Lisa Sheppard, in her essay on the historical health of publishing in Wales in The Cambridge History of Welsh Literature (CUP, 2019) recognises in the creation of these tensions and validations what could amount to a brisling counter-culture. She argues that “modern authors, poets, and critics have had to challenge various conventions, practices, and agendas… in order to make ‘room’ for certain bodies of literature, new styles of writing, and approaches to criticism, as well as a particular means of national cultural expression.” But, as usual, in Wales there is a rebuttal, the pressurised consequence of the liberty of impoverishment: “ironically, while sponsorship has helped carve out this space, the vital support such funding provides has at times been under threat, and Welsh literature, its authors and institutions, has faced pressure to demonstrate the relevance and viability of its work.” But the real irony is that to argue against this transactional phenomenon, the idea that literature must fulfil political criteria in order to be funded, a free and vibrant critical culture must already exist.

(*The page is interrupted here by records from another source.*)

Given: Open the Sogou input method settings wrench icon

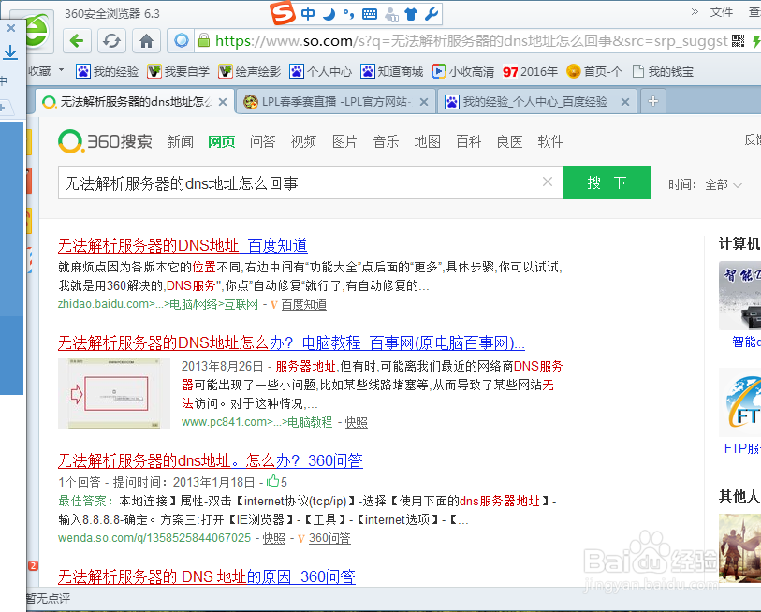Looking at the screenshot, I should [430, 13].
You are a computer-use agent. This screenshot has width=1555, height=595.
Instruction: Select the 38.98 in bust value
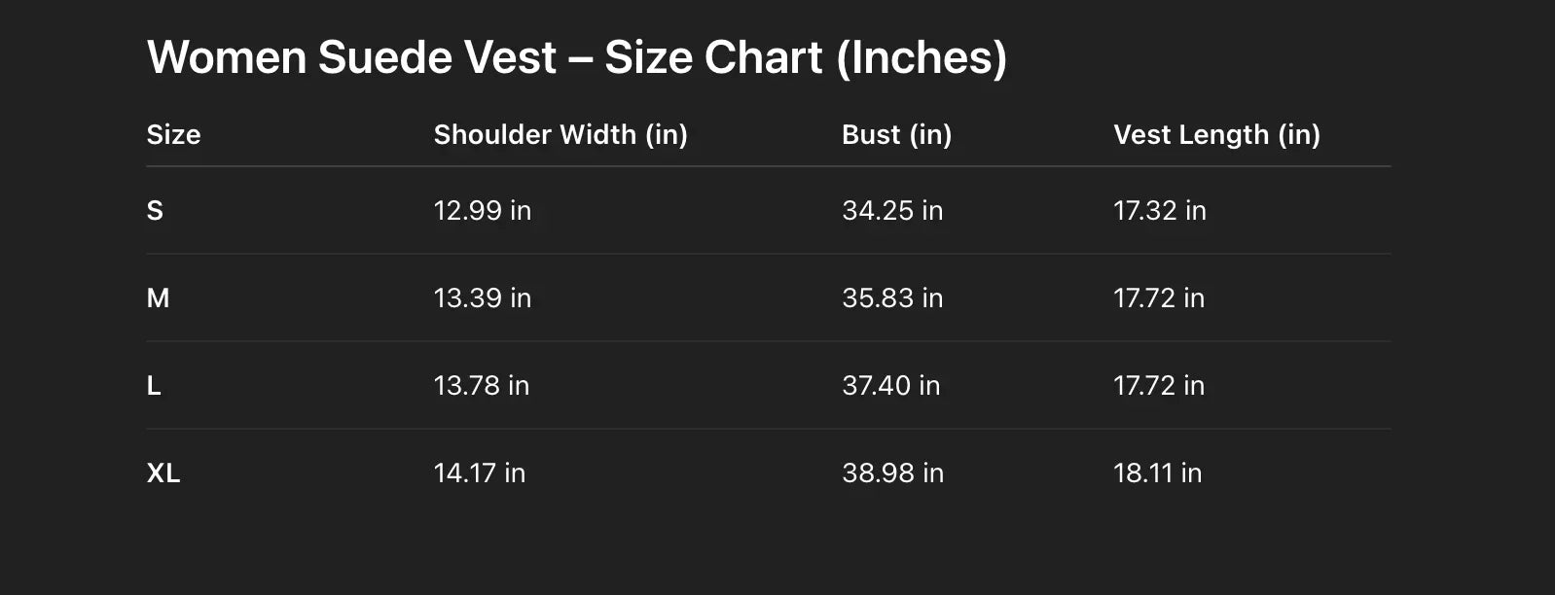point(893,473)
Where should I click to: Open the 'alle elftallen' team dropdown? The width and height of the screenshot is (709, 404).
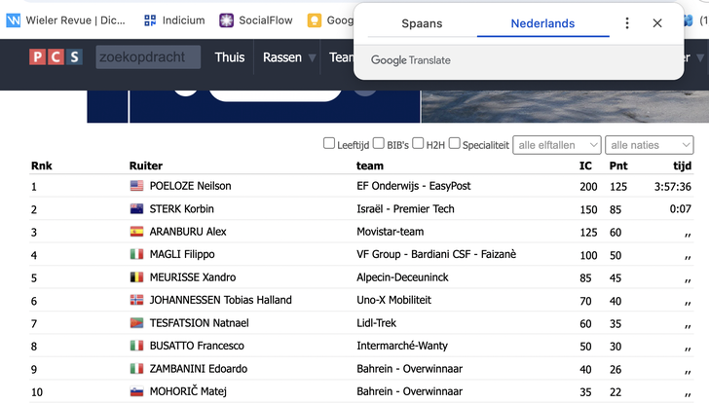click(x=556, y=145)
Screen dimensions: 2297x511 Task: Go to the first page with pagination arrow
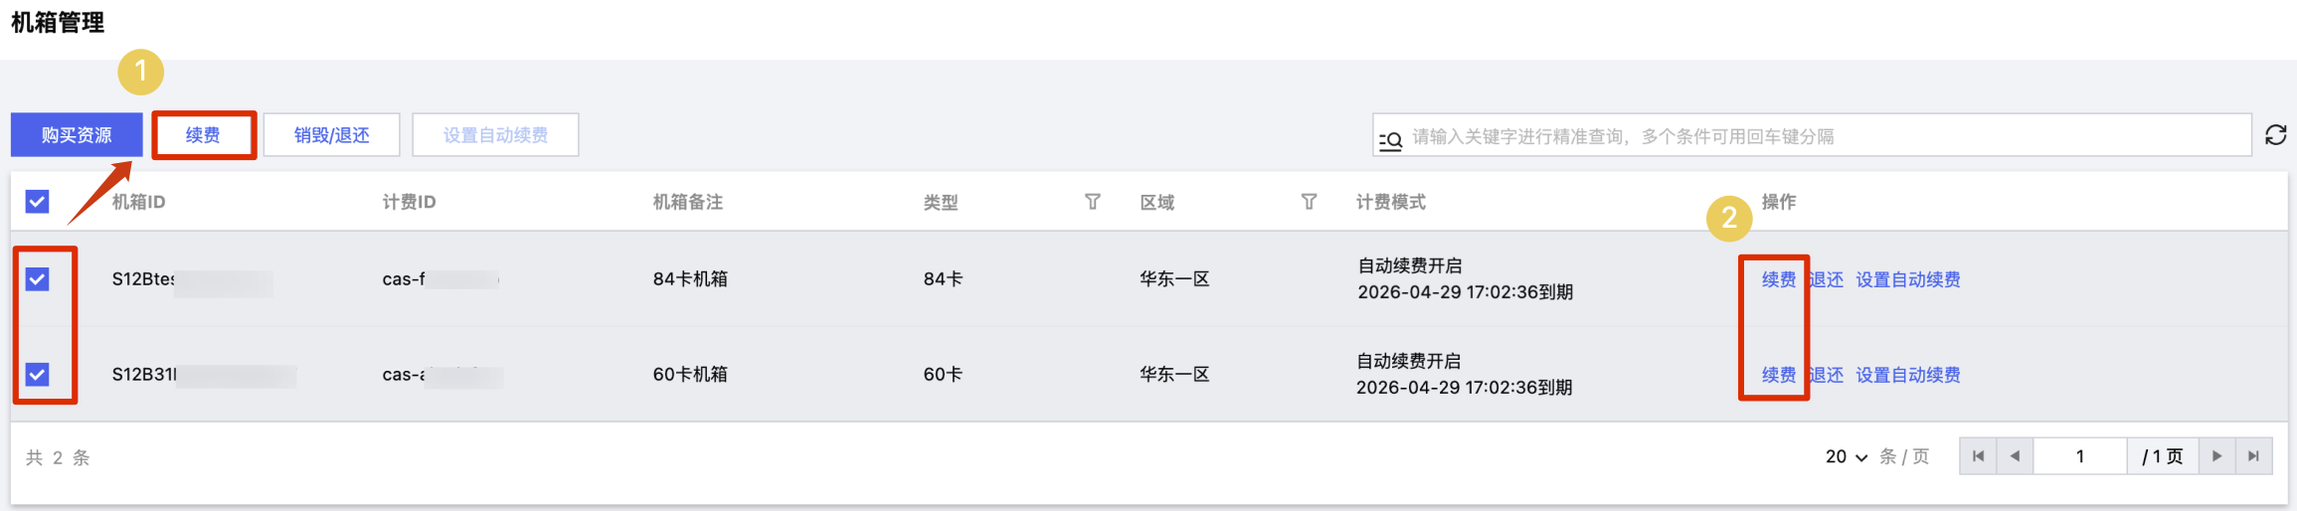1978,456
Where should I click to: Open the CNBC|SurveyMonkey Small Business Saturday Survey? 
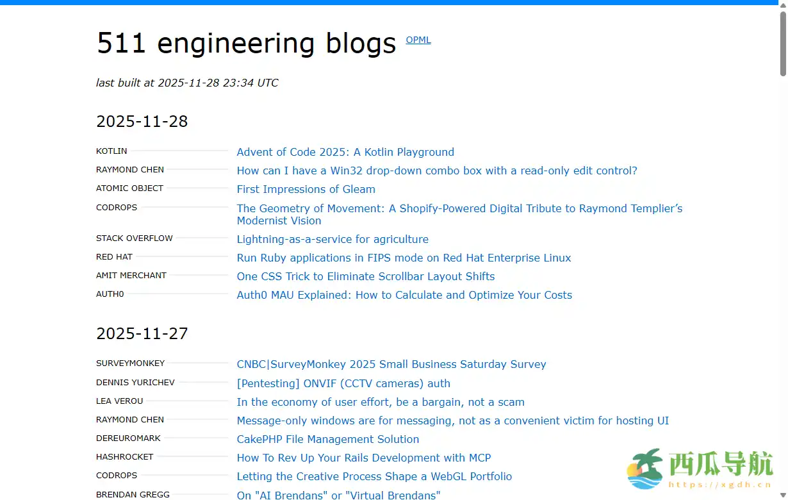click(x=391, y=364)
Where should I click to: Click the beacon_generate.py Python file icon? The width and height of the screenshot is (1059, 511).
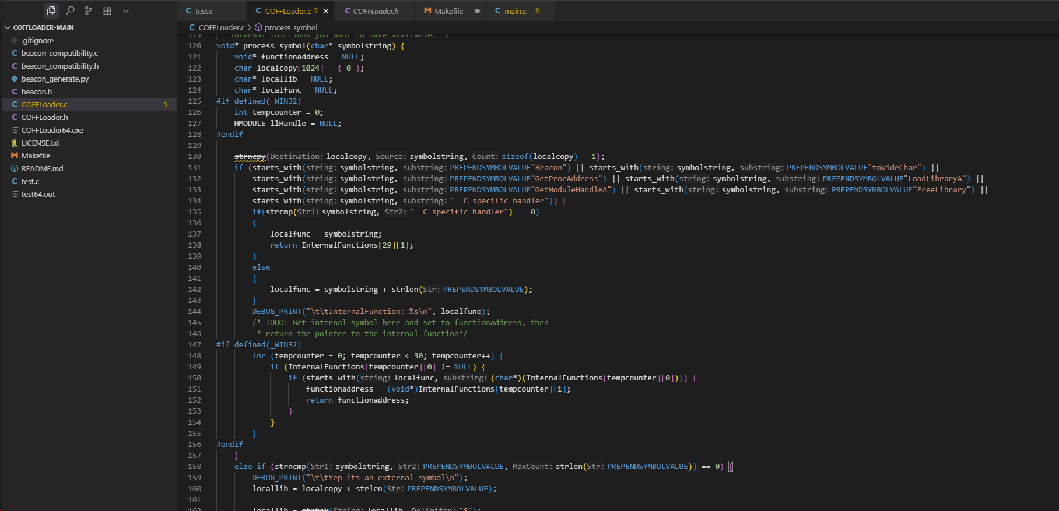tap(15, 79)
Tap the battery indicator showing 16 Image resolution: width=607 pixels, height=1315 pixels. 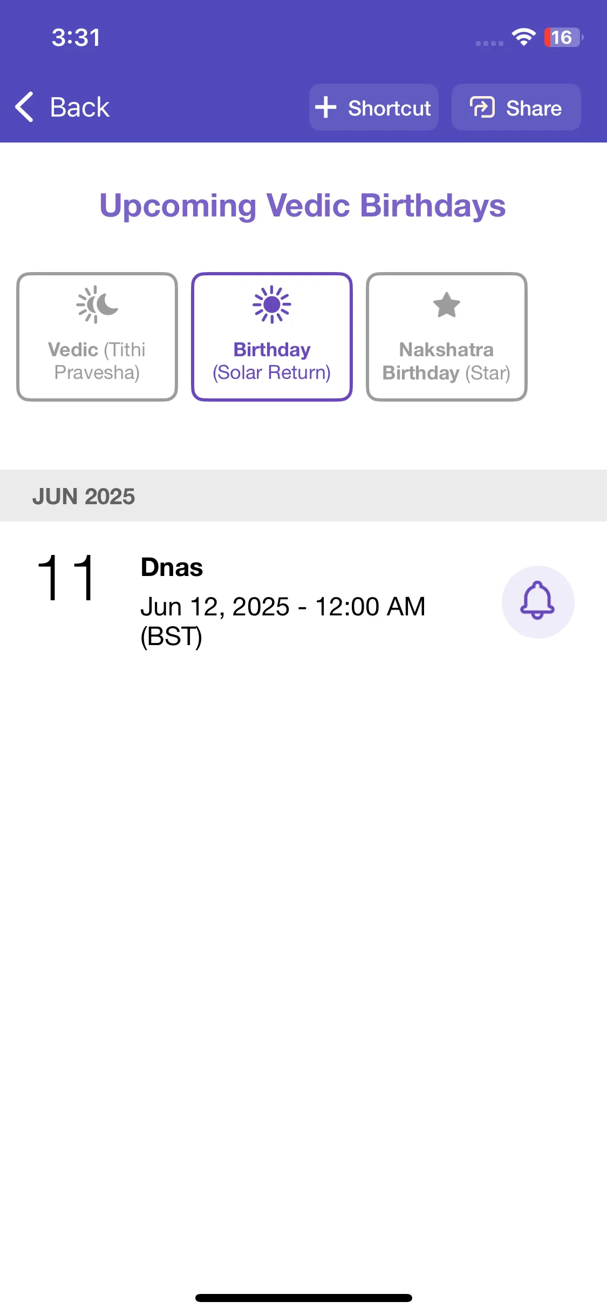coord(563,37)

But away from abstract notions and utopian ideals for the elitist discussion boards of the intellectual classes, publicly funded praise criticism has been an age-old problem in the modern Wales, and as it stands, if it stands at all, it stands for a microcosm of the experiment of Welsh nationhood and why it is doomed to failure as tested by its current interlocutors. Protecting ideas from honest and rigorous debate makes for weak ideas and perpetuates the prominence of the boldest bullshitters rather than the people who can solve problems. The “Team Wales” mentality makes for defensive, isolating nationalism rather than an impressive cultural portfolio that could work to embolden the Welsh Independence movement. A strong and vibrant critical culture in the arts is an obvious place to start ensuring a culture has the foundational conversations to be the best it can be. Otherwise, it’s just free marketing and propaganda.
Gary Raymond is a novelist, critic, and broadcaster.